La Basilicata contro l’infarto. Al via la campagna ‘Il cuore non aspetta, chiama subito il 118’

La Basilicata contro l’infarto. Al via la campagna ‘Il cuore non aspetta, chiama subito il 118’

La Basilicata contro l’infarto. Al via la campagna ‘Il cuore non aspetta, chiama subito il 118’
Presentata oggi una campagna promossa dalla Regione. L’obiettivo è diffondere la consapevolezza che per ridurre al massimo la mortalità e la successiva disabilità, in caso di infarto, è fondamentale chiamare tempestivamente i soccorsi. Franconi: “Il 95 per cento delle persone che si ricovera in maniera precoce riesce a infatti salvarsi”

Imparare a riconoscere i sintomi dell’infarto, partendo dal presupposto che possono essere diversi fra uomo e donna, ma anche intervenire nelle prime sei ore rivolgendosi al 118, per ridurre al massimo la mortalità o le eventuali successive disabilità: è questo lo scopo di una campagna di informazione e di sensibilizzazione nell’ambito del più ampio programma “Basilicata in salute”, che è stata avviata dal Dipartimento regionale alle Politiche della Persona. 
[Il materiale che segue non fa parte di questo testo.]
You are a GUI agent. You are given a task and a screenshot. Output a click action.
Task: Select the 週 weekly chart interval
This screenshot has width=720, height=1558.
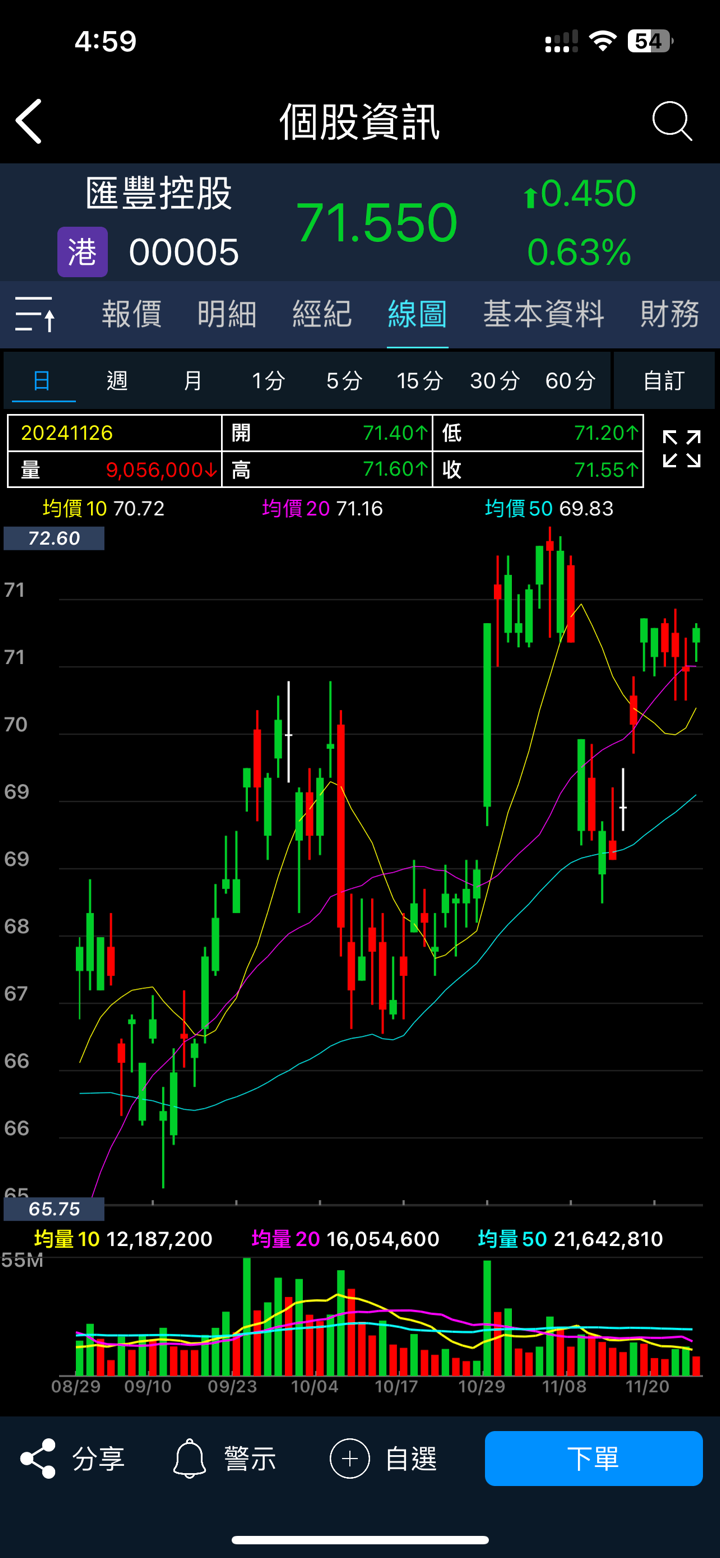click(x=117, y=380)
La prima tappa della campagna (“Il cuore non aspetta, chiama subito il 118”) è stata presentata oggi nel corso di una conferenza stampa. 
“Siamo qui per presentare una campagna di promozione e di informazione sull’infarto, che è la prima attività di un più ampio programma che si chiama Basilicata in salute”, ha detto l’assessore regionale alle Politiche per la persona Flavia Franconi. “Al momento attuale si tratta del primo protocollo diagnostico e terapeutico che parte dalla considerazione che i sintomi dell’infarto si differenziano fra donna e uomo: è una novità assoluta per l’Italia e per l’Europa. Con questa campagna cerchiamo anche di sfatare la ferma convinzione che l’infarto e le malattie cardiovascolari colpiscano gli uomini e non le donne. Le donne, che temono di morire per cancro alla mammella, in realtà molto spesso perdono la vita proprio per malattie cardiovascolari. L’intento della campagna di informazione – ha ribadito – è anche quello di aiutare il cittadino a riconoscere in breve tempo i sintomi dell’infarto, che nella donna sono molto più sfumati. Per salvare la nostra vita l’unica cosa da fare è chiamare e coinvolgere il 118: il 95 per cento delle persone che si ricovera in maniera precoce riesce a infatti salvarsi”. 

“Abbiamo svolto un lavoro di revisione del percorso diagnostico e terapeutico insieme al gruppo tecnico di cardiologia e al 118. Dopo aver valutato i dati a nostra disposizione abbiamo verificato che nonostante una rete di buon livello abbiamo una criticità: la maggiore mortalità avviene al di fuori dell’ospedale, a causa del mancato riconoscimento dei sintomi e del tempo che trascorre nel chiamare i soccorsi. L’intento è che uomini e donne non perdano tempo e che attivino l’intervento del 118 in un tempo giusto”, ha commentato il dirigente dell’ufficio regionale Pianificazione sanitaria, Giuseppe Montagano.

“Non bisogna perdere tempo: la prima cosa da fare in presenza di sintomi di infarto è chiamare il 118”, ha evidenziato il responsabile del 118 Diodoro Colarusso. “Questa campagna di informazione non è un punto di arrivo, ma di partenza. Abbiamo adeguato la nostra rete a tutte le linee guida internazionali, per offrire alla popolazione della Basilicata la migliore cura possibile. Il nostro intento, è comunque quello di dare equità all’intervento, considerando anche l’orografia della nostra regione”.